Connections between TSR and clinicopathological data have been presented. These studies vary; as some found that TSR is connected significantly only with the lymph node status [38], or only with the oestrogen receptor status [31], and some showed connections with several further parameters, including T category, histological subtypes, TNBC, and the age of the patient [30, 40, 44].
TSR scoring can be carried out both on core biopsies and resection specimens [19]. However, so far, few studies have investigated whether TSR defined in breast cancer core biopsy is representative of the whole tumour. The research performed in 91 oesophageal cancer cases found that TSR scores on biopsies showed moderate correlation with TSR scores on surgical specimens (κ = 0.506) [45]. A moderate correlation was also confirmed by a very recent study of 96 breast carcinomas (Spearman’s correlation coefficients given by two pathologists were 0.45 and 0.37) [46].
Therefore, we have analysed TSR in representative biopsies and corresponding surgical specimens on a large cohort of 174 breast cancer patients, primarily treated with surgery. We compared different scoring methods, assessed their reproducibility, and the association of TSR with clinicopathological characteristics.
Method
Patient population
A total number of 178 biopsies and corresponding resection specimens of 174 patients (four patients with bilateral breast carcinoma) diagnosed with invasive breast carcinoma and primarily treated with surgery at Semmelweis University, Budapest, between 2010 and 2021 were investigated. The initial cohort included 226 breast carcinoma cases. We excluded 36 cases due to explored neoadjuvant treatment, or other reasons (in situ or local recurrent cases) and further 12 slides due to the poor quality of the biopsy, or because it contained too many vessels, other stromal elements, or in situ parts, making the scoring no longer representative.

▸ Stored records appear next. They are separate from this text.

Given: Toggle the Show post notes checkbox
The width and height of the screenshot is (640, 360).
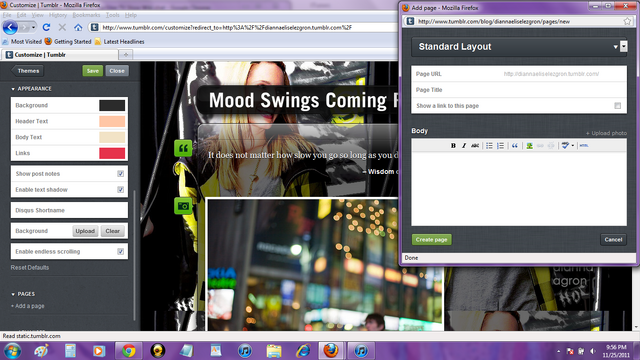Looking at the screenshot, I should click(120, 174).
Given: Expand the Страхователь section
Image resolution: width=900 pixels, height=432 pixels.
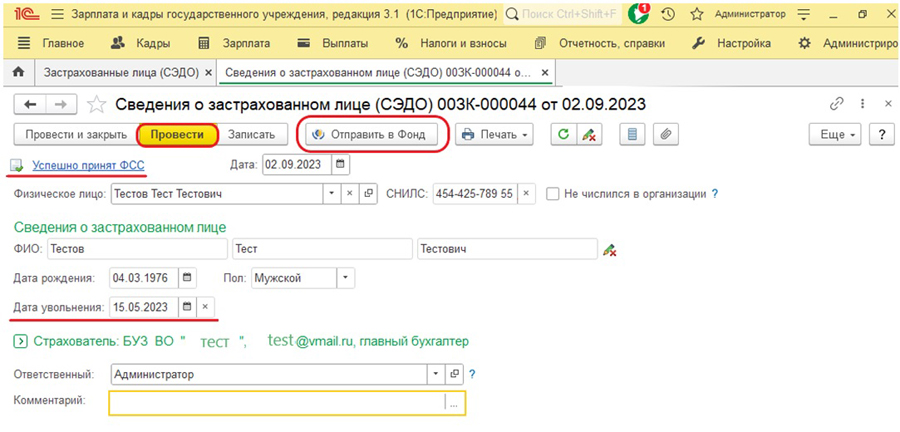Looking at the screenshot, I should pyautogui.click(x=20, y=342).
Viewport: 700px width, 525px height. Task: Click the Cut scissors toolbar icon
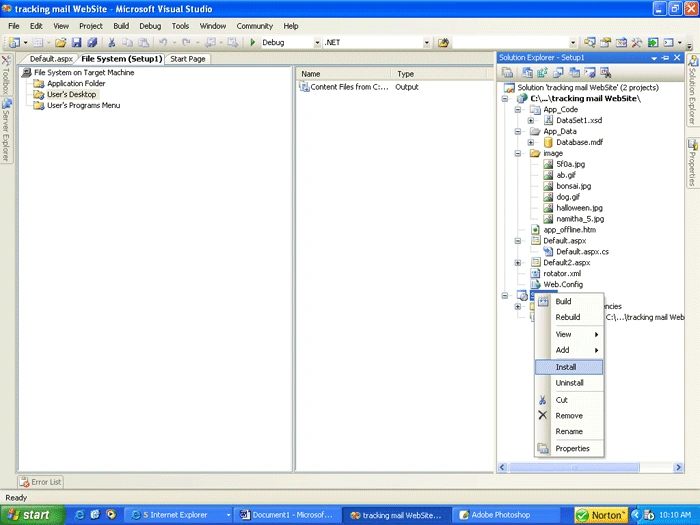tap(112, 42)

Clinicopathological data (e.g., age at diagnosis, histological type, histological grade, surrogate molecular subtype, TNM, recurrence-free survival) were collected from the database of Semmelweis University and from the Department of Pathology, Forensic and Insurance Medicine.

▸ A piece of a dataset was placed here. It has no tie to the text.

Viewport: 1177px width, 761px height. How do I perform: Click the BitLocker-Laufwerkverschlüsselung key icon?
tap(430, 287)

Tumour-stroma ratio assessment
Scoring was performed by two trained scientists (ZsK from Semmelweis University, Budapest, and SH from Leiden University Medical Center, Leiden) after the completion of the UNITED e-learning course [47]. In the rare cases of discrepancies between the TSR scores of the two observers, two experienced senior scientists were consulted for the evaluation (JK, Semmelweis University, Budapest and WM, Leiden University Medical Center, Leiden). The most representative H&E-stained biopsy and corresponding resection specimen slides were selected from the collection of Semmelweis University and scanned with a Pannoramic 1000 scanner (3DHistech, Budapest, Hungary). TSR was evaluated on digitised slides by using the 3D Histech SlideViewer programme (3DHistech Ltd., Budapest, Hungary) based on the method developed by Mesker et al. [18]. First, a low-magnification objective was used to find the area with the highest amount of stroma. In case of heterogeneity, the most stroma-rich area was chosen. Using high magnification, we placed an annotation circle in the selected region in such a way that all four quarters of the region of interest contain tumour cells to ensure that the evaluation focuses on neostroma regions. TSR was visually determined by tenfold percentage (10%, 20%, etc.). Furthermore, it is important to minimise the amount of adipose tissue, necrosis, larger vessels, and in situ components in the annotation region. Finally, tumours were divided into two categories: ≤ 50% stroma was classified as stroma-low (SL) and > 50% as stroma-high (SH).
To find the most suitable protocol and the optimal reproducibility, different scoring methods were applied. A 100 × magnification (diameter: 2.00 mm, area: 3.14 mm2) is recommended by Mesker et al. when scoring resection specimens [18]. Theoretically, 200 × magnification (diameter: 1.25 mm, area: 1.23 mm2) might be optimal when scoring biopsies, since in this way the diameter of the field of view tends to correlate better with the 14G biopsy width. The two observers applied both magnifications in scoring biopsies and resection specimens; they selected the location of the region of interest individually according to the TSR scoring criteria. As a third method, without selecting the most stroma-rich part, the total amount of stroma was also measured in the resection specimens, reported as ‘overall score’. This included the entire tumour area in a single low-magnification field of view (Fig. 1). Finally, by applying these methods, we had four scores for each biopsy and six for each resection specimen (Fig. 2).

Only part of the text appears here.